正文 第十章 樓蘭新娘1(2 / 3)

傲文想到之前落入夢娘之手後所受的種種難言羞辱,因雙手被鎖住,不得不求懇約素為他解開褲子好讓他大小便,約素甚至不得不撕開他的褲襠露出下體,好讓他在內急時自己能解決。雖然比起鐵籠中那些終日赤身裸體的肉奴,他的待遇已經算好了許多,可以他王子身份,這還是他終身難以忘記的奇恥大辱。當即點頭道:“好,你們兄弟專心去辦這件事。再派人秘密將未翔和阿色轉押來王宮地牢囚禁。”
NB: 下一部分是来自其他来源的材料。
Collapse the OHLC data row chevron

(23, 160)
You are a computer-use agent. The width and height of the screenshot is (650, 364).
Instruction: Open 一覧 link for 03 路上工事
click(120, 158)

回到王宮,傲文又以王儲身份召見大臣,安排各種重建事宜,忙碌了大半天,直到深夜,才得以離開大殿,來到約素的臨時住處。

約素正在燈下縫製衣裳,聞聽傲文到來,欣喜迎上前來,道:“我生怕你會來,所以一直不敢睡。”傲文道:“你困了?那我看一眼就走。”約素忙挽住他手臂,道:“不,你陪我多坐一會兒。”

二人依偎著坐在床榻上。傲文說了要用未翔來誘捕夢娘一事,本以為約素會很高興,她聽了卻隻是悠悠歎了一聲。
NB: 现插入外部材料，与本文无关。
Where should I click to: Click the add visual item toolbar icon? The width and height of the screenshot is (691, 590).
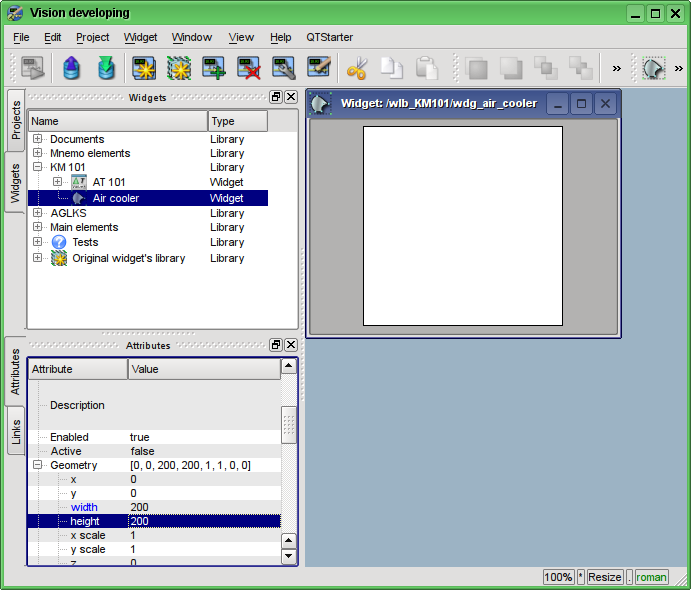pos(213,68)
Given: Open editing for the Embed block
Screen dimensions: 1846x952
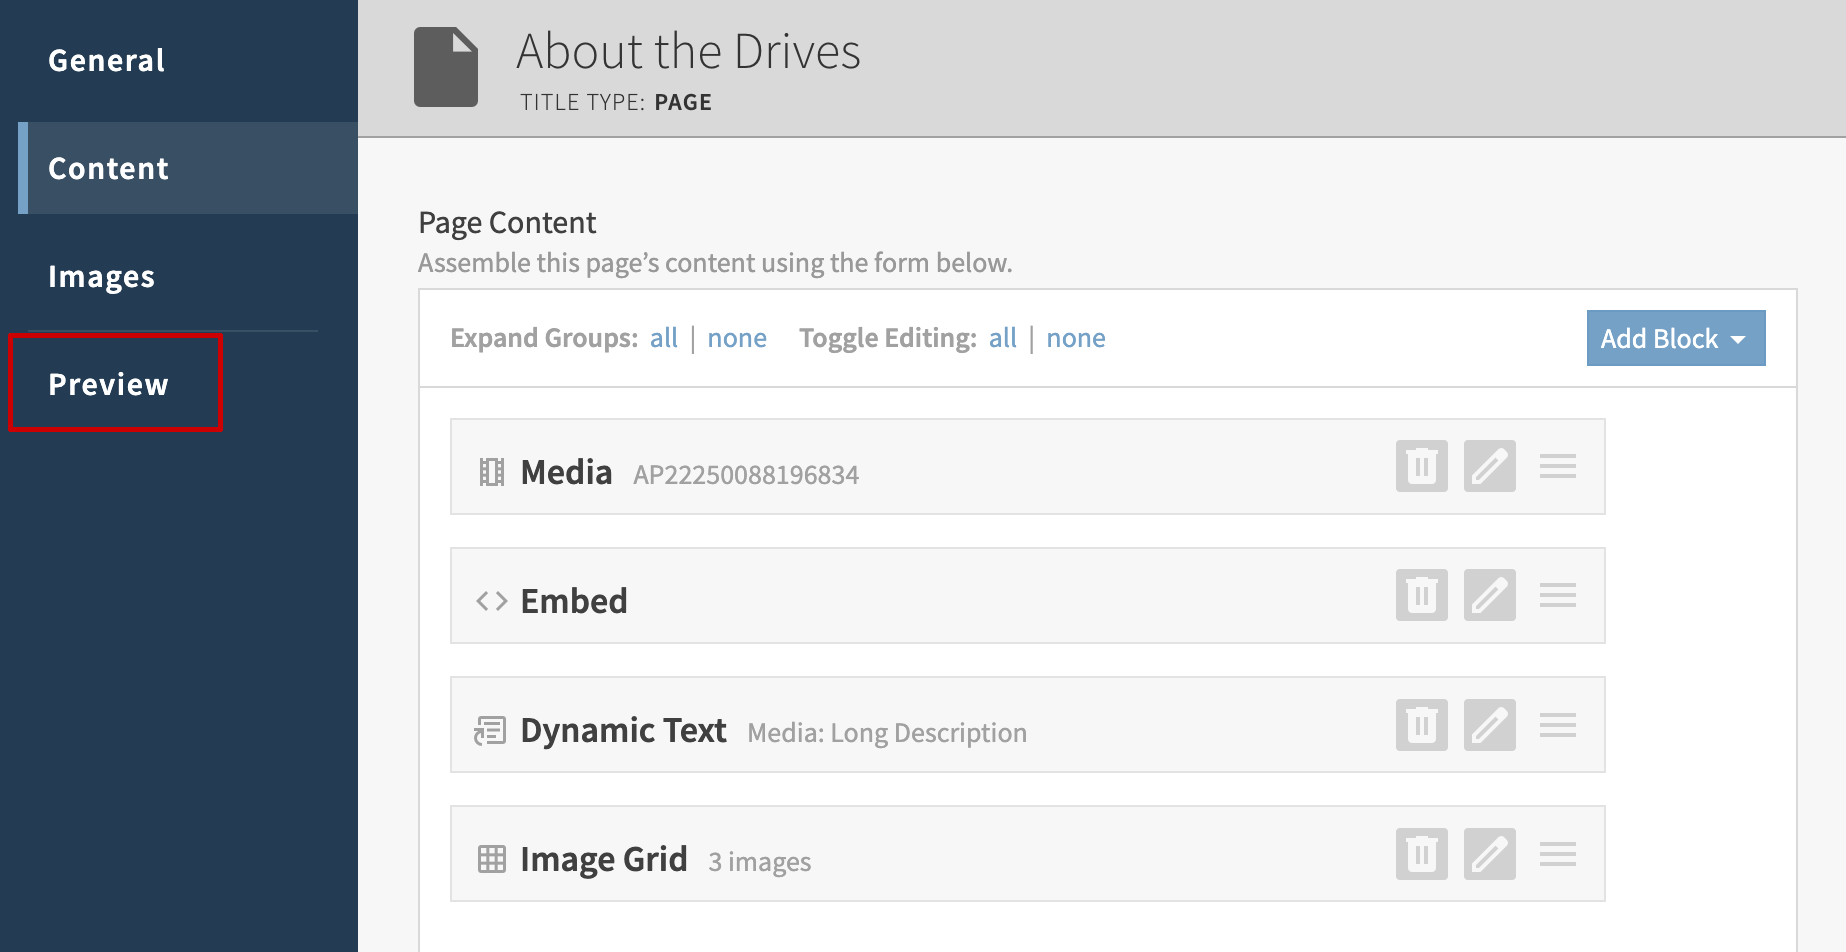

傲文很是不解,問道:“難道你不恨夢娘麼?”約素道:“本來是恨的,可是仔細想想她也沒有對我做什麼壞事。我被於闐武士追殺,逃入大漠,最終落入馬賊手中,是她幾次救了我,保住了我的清白。雖然她對你做了不可原諒的事,可是未翔……未翔在不知道她馬賊身份的時候愛上她,這實在不是他的錯呀。”

傲文道:“你想為未翔求情?”約素搖頭道:“不,傲文,我隻想讓你快樂。未翔是你的好朋友,殺他容易,要他活過來就再也不能了,有朝一日回憶起你們一起練武的情形,你能保證你不會後悔麼?”

傲文一時心頭有所感,半晌說不出話來,愣了半天神,才道:“你先睡吧,我走了,明日再來看你。”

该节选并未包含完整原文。